Mr. President, I have the honor of presenting Mr. Ian Smillie, a leading architect of the campaign against the blood-diamond trade, and a man of deep moral courage and unwavering principle.
Mr. Smillie, as a member of the UN Security Council Panel, you built the foundation for the Kimberley Process Certification Scheme, a global system designed to halt the trafficking of conflict diamonds in West Africa. The initiative involved a network of governments, NGOs and working groups whose goal was to sever the connection between the gems and the rebel groups they financed and to cease the human rights abuses spawned from that violent alliance.
In 2009, you made the brave decision to resign from the Kimberley Process because it had become ineffectual — betraying its own mission. You said then, “When regulators fail to regulate, the systems they were designed to protect collapse.”

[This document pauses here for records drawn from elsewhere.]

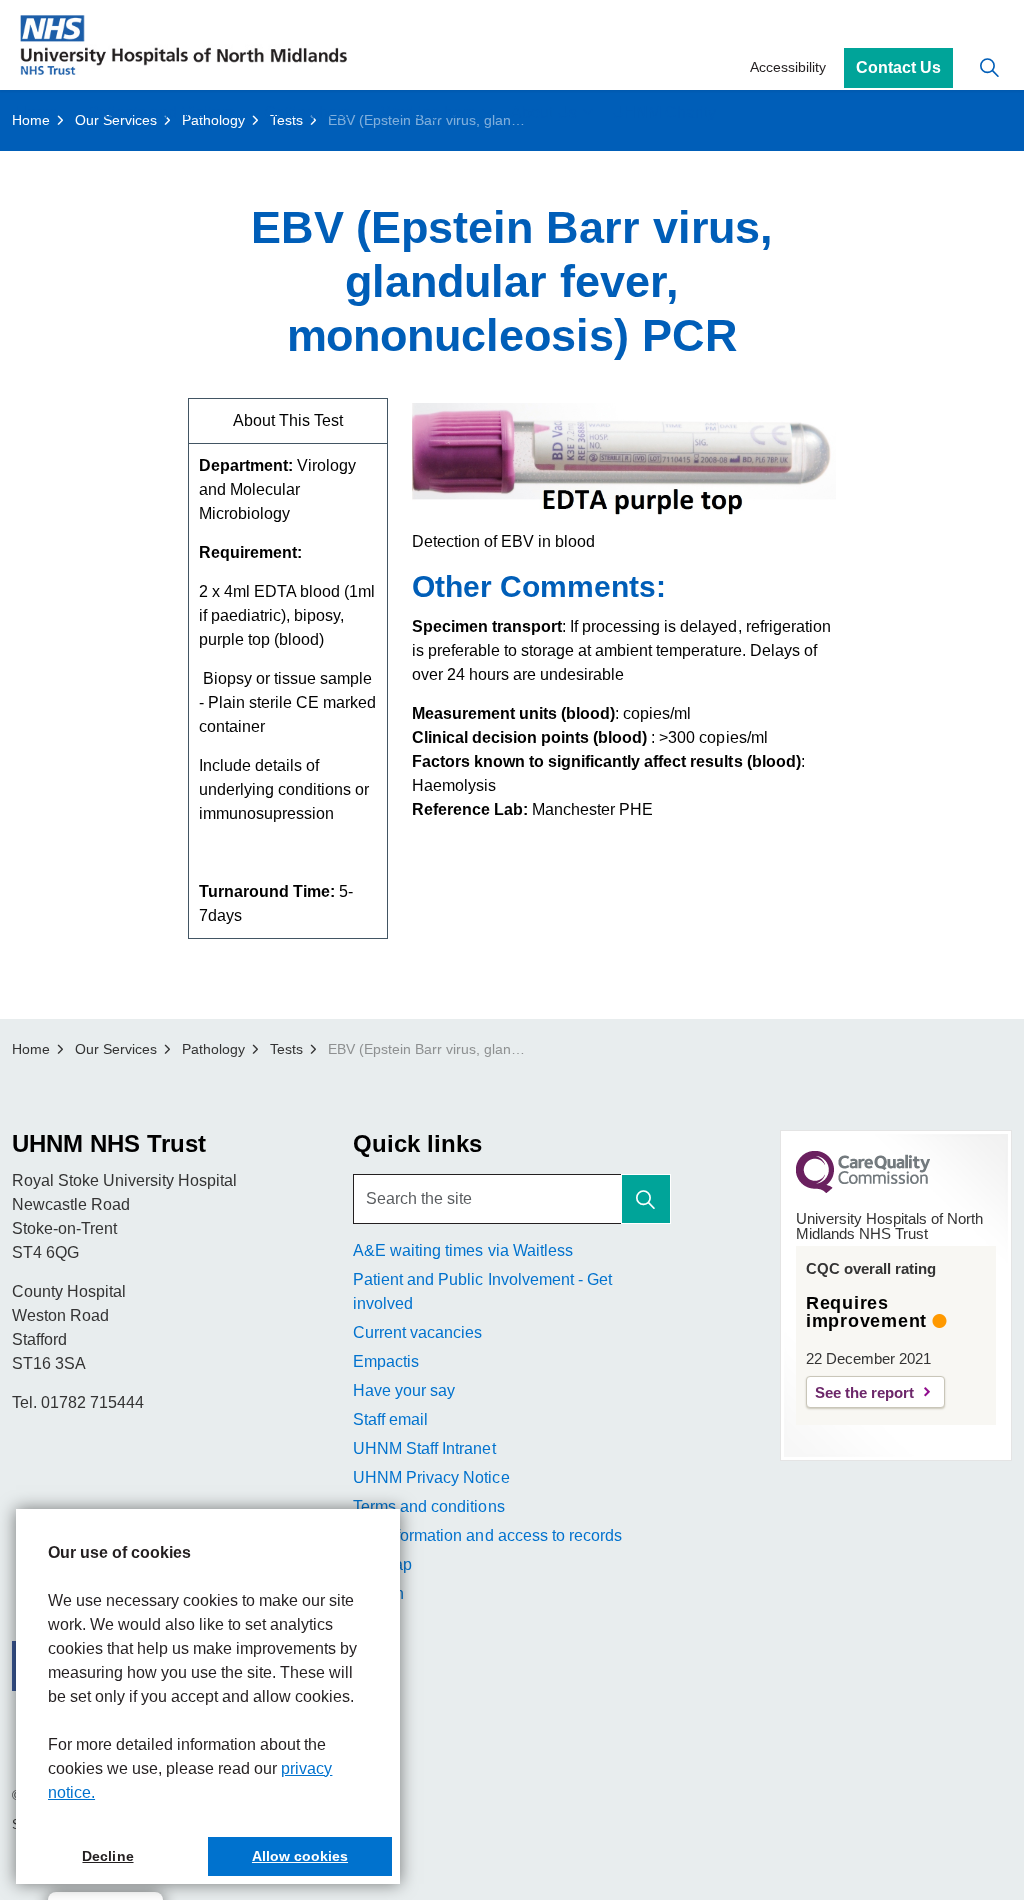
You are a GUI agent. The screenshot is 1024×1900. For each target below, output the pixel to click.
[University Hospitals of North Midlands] (183, 45)
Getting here (307, 112)
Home (36, 112)
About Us (544, 112)
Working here (428, 112)
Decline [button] (107, 1856)
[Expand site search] (989, 67)
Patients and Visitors (161, 112)
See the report (864, 1392)
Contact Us (898, 67)
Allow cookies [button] (300, 1856)
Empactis (386, 1361)
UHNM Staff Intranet (424, 1448)
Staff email (390, 1419)
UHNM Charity (664, 112)
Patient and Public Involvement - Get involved (482, 1291)
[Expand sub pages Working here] (486, 112)
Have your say (404, 1390)
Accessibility (788, 67)
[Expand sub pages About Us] (587, 112)
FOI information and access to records (487, 1535)
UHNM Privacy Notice (431, 1477)
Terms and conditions (428, 1506)
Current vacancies (417, 1332)
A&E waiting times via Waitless (462, 1250)
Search (378, 1593)
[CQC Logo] (863, 1188)
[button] (646, 1199)
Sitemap (382, 1564)
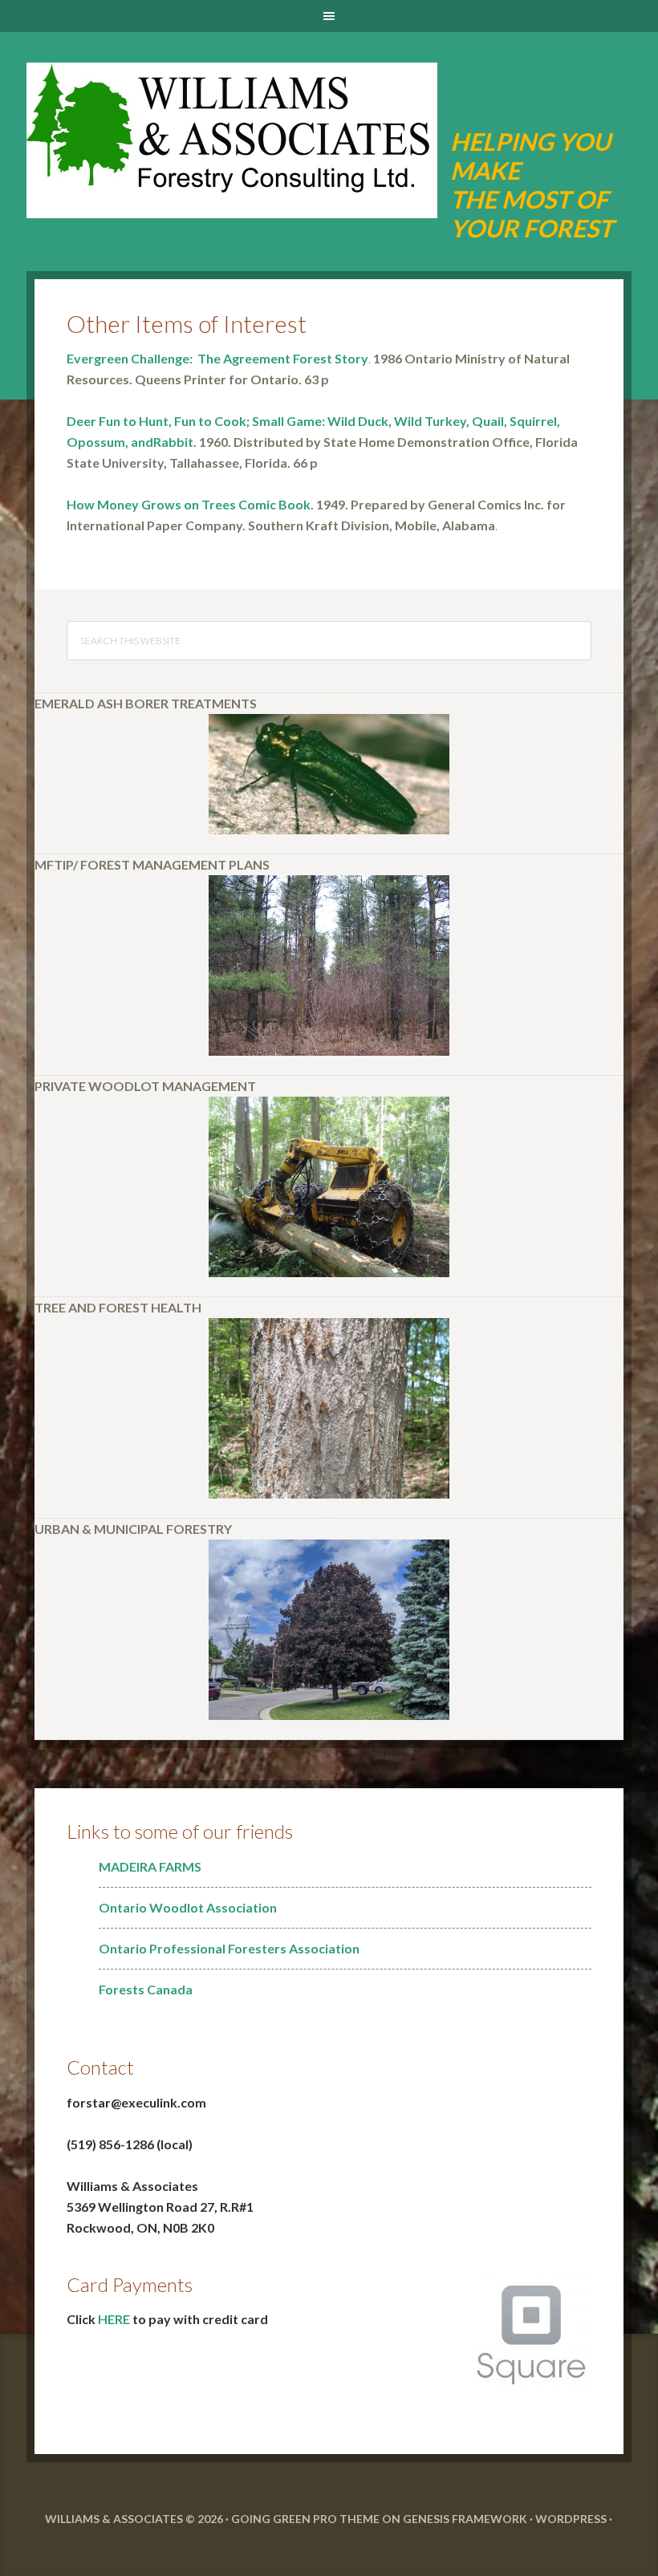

Your life’s work has been an inspiration to those who seek justice in the diamond industry, and more broadly, to those who seek a just solution to development and trade. You have been a bane to those who put greed above human rights. You were called as the first witness by the prosecution for the war crimes trial of Liberian President Charles Taylor at The Hague. As founder of the Canadian social justice NGO, Inter Pares, co-chair of the advisory panel to the Ministry of Foreign Affairs and International Trade, Canada, and chairman of the Diamond Development Initiative, you continue to be a prominent foreign aid watcher and critic. Here at Clark we remember your impassioned remarks as a featured presenter at last year’s Informed Activism conference that explored the bloody link between minerals and genocide in Congo.
Mr. Smillie, you were deservedly appointed to the Order of Canada in 2003, Canada’s highest civilian honor. For many around the world, and for the Clark community, you are a hero.
Mr. President, on behalf of the Trustees, faculty, students and staff of Clark University, I request that the degree of Doctor of Humane Letters, honoris causa, be conferred on Mr. Ian Smillie.